D’autant que la distribution multiplie les prises de rôles. Voix immédiatement prenante, le ténor britannique Alexander Robin Baker fait preuve, en Jeune Marin comme en Berger, d’un modelé remarquable. Si le baryton américain Scott Hendricks, renfrogné et abandonné à lui-même, au I, donne davantage de relief à Kurwenal, au III, le Coréen Jongmin Park déploie, dans une économie du geste qui sied indéniablement à Marke, et sans la moindre emphase, une basse d’un velours abyssal, portée par un legato et une dynamique comme infinis.
À force d’enfler le bas du registre, pour donner à Brangäne une assise de contralto, la mezzo française Aude Extrémo finit par assécher et durcir un métal opulent, au point de priver ses « Appels », même lancés de dos, de leur halo lunaire.
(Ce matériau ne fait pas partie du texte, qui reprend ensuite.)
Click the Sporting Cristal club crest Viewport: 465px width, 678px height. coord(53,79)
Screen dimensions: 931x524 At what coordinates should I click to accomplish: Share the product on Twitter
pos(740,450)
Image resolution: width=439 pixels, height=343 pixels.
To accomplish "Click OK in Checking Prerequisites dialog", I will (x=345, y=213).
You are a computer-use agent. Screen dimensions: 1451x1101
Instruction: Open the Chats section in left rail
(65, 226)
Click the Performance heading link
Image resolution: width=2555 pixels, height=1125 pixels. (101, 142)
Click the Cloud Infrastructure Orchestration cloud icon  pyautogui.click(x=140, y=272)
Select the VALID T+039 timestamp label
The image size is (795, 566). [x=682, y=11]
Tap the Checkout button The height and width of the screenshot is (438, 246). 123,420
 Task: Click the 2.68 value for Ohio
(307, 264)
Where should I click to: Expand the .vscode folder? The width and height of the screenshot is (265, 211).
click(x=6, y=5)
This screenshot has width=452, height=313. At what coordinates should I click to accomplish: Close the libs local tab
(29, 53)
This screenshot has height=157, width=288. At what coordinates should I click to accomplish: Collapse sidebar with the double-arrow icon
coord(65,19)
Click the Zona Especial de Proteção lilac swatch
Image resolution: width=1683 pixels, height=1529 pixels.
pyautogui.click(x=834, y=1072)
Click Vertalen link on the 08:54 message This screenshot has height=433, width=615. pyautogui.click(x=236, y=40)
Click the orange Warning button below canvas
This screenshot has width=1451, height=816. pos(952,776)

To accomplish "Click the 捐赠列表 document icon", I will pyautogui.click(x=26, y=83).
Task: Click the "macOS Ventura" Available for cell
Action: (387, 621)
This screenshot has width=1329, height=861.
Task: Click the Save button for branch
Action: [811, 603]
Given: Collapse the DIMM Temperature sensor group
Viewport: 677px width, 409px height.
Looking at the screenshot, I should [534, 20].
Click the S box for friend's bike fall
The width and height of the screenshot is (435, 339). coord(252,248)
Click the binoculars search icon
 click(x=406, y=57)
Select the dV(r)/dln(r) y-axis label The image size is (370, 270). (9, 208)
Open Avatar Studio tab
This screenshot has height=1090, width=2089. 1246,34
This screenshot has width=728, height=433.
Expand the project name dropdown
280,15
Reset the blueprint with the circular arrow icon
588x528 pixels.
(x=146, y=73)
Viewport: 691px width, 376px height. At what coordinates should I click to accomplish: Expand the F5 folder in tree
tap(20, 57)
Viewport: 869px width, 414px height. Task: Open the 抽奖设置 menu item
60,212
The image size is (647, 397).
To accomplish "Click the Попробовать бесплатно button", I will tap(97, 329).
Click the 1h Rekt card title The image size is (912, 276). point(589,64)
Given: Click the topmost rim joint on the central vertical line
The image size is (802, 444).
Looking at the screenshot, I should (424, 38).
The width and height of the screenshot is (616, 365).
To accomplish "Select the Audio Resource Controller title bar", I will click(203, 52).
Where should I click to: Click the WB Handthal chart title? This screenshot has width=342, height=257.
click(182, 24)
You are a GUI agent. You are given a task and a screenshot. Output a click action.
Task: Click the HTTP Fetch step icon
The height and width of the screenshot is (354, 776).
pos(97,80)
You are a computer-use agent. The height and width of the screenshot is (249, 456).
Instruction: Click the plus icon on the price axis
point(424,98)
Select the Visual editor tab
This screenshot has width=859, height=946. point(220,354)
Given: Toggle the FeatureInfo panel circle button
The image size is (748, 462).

Samuel Sakker inquiète d’abord, Tristan presque effacé, au I, par une émission prisonnière de la gorge. Et qui s’accorde mal, de surcroît, à la technique très germanique, brillante et dans le masque, de son Isolde. Sans arracher au jeune ténor australien ces accents de détresse et de délire qui ont mené nombre de ses prédécesseurs au bord de la rupture, une agonie presque étale, par sa maîtrise des ressources inentamées du souffle et du timbre, révèle enfin un potentiel authentiquement wagnérien.
Mozartienne de très haut rang qui, ces dernières années, s’est orientée vers des emplois plus larges, Dorothea Röschmann atteint, avec Isolde, l’extrême limite de ses moyens. L’aigu – et pas seulement le contre-ut ! – est hors de portée, et l’ampleur de la tessiture la cantonne à une véhémence vibrante, sans doute, mais trop constante pour ne pas trahir l’effort et l’inconfort.
Peut-être les dimensions de la salle, son acoustique, auraient-elles permis à la soprano allemande de tenter une autre voie, sur laquelle Leo Hussain, probablement, l’aurait suivie, et la précède même déjà. Sans faire de la clarté une fin, le chef britannique ne cherche pas à creuser une matière qui n’existe pas, dès lors que l’Orchestre National de Lorraine, autrement à la hauteur du défi, manque de cordes et de corps. Et, tout en prenant le temps de soigner ses courbes et miroitements, son Tristan avance. Sans parvenir à éviter la désertion, aux deux entractes, d’une partie, tout sauf infime, du public.